Personal information
- Nationality: Australian
- Born: Ellen Ryan 23 March 1997 (age 29) Goulburn, New South Wales, Australia

Sport
- Sport: Lawn and indoor bowls
- Club: Cabramatta Bowling Club

Achievements and titles
- Highest world ranking: 3 (August 2024)

Medal record
Women's bowls
Representing Australia
World Outdoor Championships
| Bronze medal – third place | 2023 Gold Coast | singles |
| Bronze medal – third place | 2023 Gold Coast | team |
Commonwealth Games
| Gold medal – first place | 2022 Birmingham | Singles |
| Gold medal – first place | 2022 Birmingham | Pairs |
World Indoor Bowls Championships
| Gold medal – first place | U25 singles | 2017 |

= Ellen Fife =

Australian lawn bowler

Ellen Fife (née Ryan) (born 23 March 1997) is an Australian international lawn and indoor bowler.

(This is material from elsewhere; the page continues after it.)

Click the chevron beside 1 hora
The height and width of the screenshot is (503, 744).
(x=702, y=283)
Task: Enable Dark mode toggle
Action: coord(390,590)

She reached a career high ranking of world number 3 in August 2024.

== Bowls career ==
Ryan made her international debut during the 2017 Australia v England Test Series and won the Australian Open singles and pairs gold medal in 2017. She was the first person to hold both the indoor and outdoor world under-25 singles titles simultaneously.

In 2018, Ryan won the Hong Kong International Bowls Classic pairs title with Natasha Scott. The following year in 2019, she won the Australian National Bowls Championships fours.

In 2020, Ryan was selected for the 2020 World Outdoor Bowls Championship in Australia but the event was cancelled due to the COVID-19 pandemic.

In 2022, Ryan competed in the women's singles and the women's pairs at the 2022 Commonwealth Games in Birmingham. In the singles event, Ryan won the gold medal, defeating Lucy Beere in the final by 21 shots to 17. In the pairs with Kristina Krstic, she secured the double gold.

In 2023, she was selected again as part of the team to represent Australia at the 2023 World Outdoor Bowls Championship. She participated in the women's singles and the women's pairs events. In the singles, Ryan won her group undefeated before reaching the semi final where she lost to Tayla Bruce. Later in October 2023, Ryan won the Australian National Bowls Championships fours title with Jamie-Lee Worsnop, Ellen Falkner and Karen Murphy

In 2024, playing under her married name of Ellen Fife, she won the Australian Open pairs with Krstic, it was Fife's fourth Australian Open title.

== Awards ==
Ryan was awarded the 2017 Young Player of the Year by the World Bowls Tour.